Para las áreas de Recursos Humanos ya no se trata únicamente de cuánto debe pagar una empresa para atraer a una persona, sino de qué está dispuesta a modificar para que esa persona quiera permanecer.
“El salario sigue siendo importante, pero las personas también están buscando lugares donde puedan crecer, sentirse escuchadas, cuidar su bienestar y tener líderes que entiendan sus necesidades. Para Recursos Humanos, esto implica construir propuestas de valor más humanas, cercanas y alineadas con la realidad de los colaboradores”, dice Norma Godínez, directora de Recursos Humanos de Kelly México.
La capacidad de elegir entre dinero y tiempo, sin embargo, no está distribuida de la misma manera entre todos los trabajadores. En mayo de 2026, México registró una población económicamente activa de 62.1 millones de personas, mientras que la informalidad alcanzó 55.2% de la población ocupada, de acuerdo con la Encuesta Nacional de Ocupación y Empleo del Inegi.
Eso significa que la discusión sobre el valor del tiempo ocurre dentro de un mercado laboral con realidades muy distintas. Para una parte de los trabajadores, rechazar una promoción o un aumento puede ser una decisión viable. Para otros, el ingreso adicional sigue siendo una necesidad y la posibilidad de elegir entre salario y equilibrio laboral es mucho más limitada.

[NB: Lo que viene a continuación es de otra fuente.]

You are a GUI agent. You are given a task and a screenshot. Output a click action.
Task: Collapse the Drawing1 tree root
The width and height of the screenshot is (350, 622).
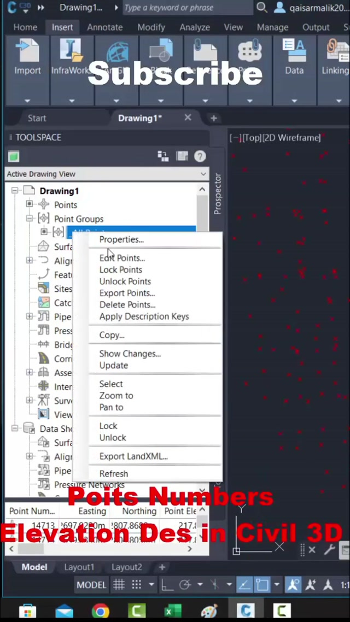(x=15, y=191)
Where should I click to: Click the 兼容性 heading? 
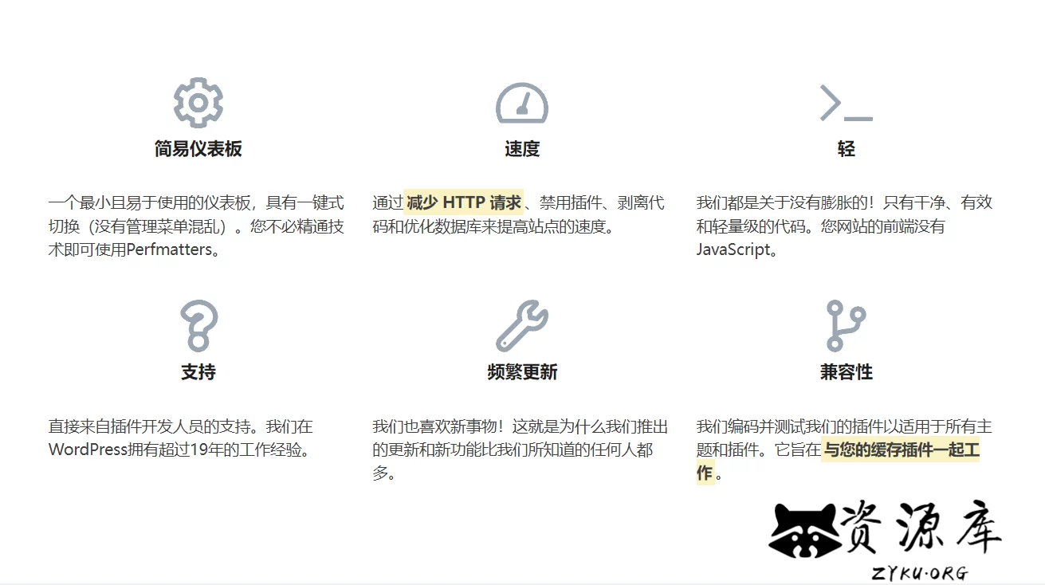[846, 372]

El aumento no compensa una jornada sin límites
El respeto al horario laboral y a los límites fuera de la jornada es el principal factor de equilibrio para 64.35% de los participantes del TELM. Los arreglos de trabajo flexible fueron mencionados por 42.58%, mientras 41.43% valoró el tiempo de descanso pagado.

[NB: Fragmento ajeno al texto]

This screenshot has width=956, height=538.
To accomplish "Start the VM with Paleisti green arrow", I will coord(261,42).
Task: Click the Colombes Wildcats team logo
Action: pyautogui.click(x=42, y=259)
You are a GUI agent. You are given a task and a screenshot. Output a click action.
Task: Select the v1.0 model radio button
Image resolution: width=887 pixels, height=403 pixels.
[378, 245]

Los porcentajes muestran que el equilibrio no depende exclusivamente de trabajar desde casa. Una persona puede acudir todos los días a una oficina y conservar límites saludables si la empresa respeta su salida, distribuye adecuadamente las cargas y evita exigir respuestas durante la noche o los fines de semana.
Por el contrario, un puesto remoto también puede invadir la vida personal cuando las reuniones se extienden, las tareas no tienen prioridades y la disponibilidad permanente se interpreta como compromiso. La flexibilidad, por lo tanto, necesita reglas, indicadores y liderazgos que confíen en los resultados , pues otorgar una modalidad híbrida sin modificar la operación solo traslada el desgaste a otro espacio.
La situación adquiere peso porque 39.31% de los participantes relaciona su trabajo con problemas de estrés, mientras cerca de 25% reporta ansiedad. Después aparecen dolores de espalda, enfermedades gastrointestinales, migrañas y dolores de cabeza.
El costo tampoco termina en la salud del trabajador. Godínez advierte que el estrés afecta la calidad, la concentración y la seguridad, además de elevar el ausentismo, la rotación y los problemas en los niveles de servicio. En consecuencia, la empresa puede terminar pagando dos veces, primero mediante un aumento que intenta retener a la persona y después a través de las fallas provocadas por una operación que la agota.
“El bienestar emocional debe verse como una condición para sostener el desempeño sin agotar al talento. Cuando una organización desarrolla un sistema preventivo, las personas pueden ser más productivas, mientras la empresa reduce riesgos relacionados con el ausentismo, la rotación y el deterioro en la calidad del trabajo”.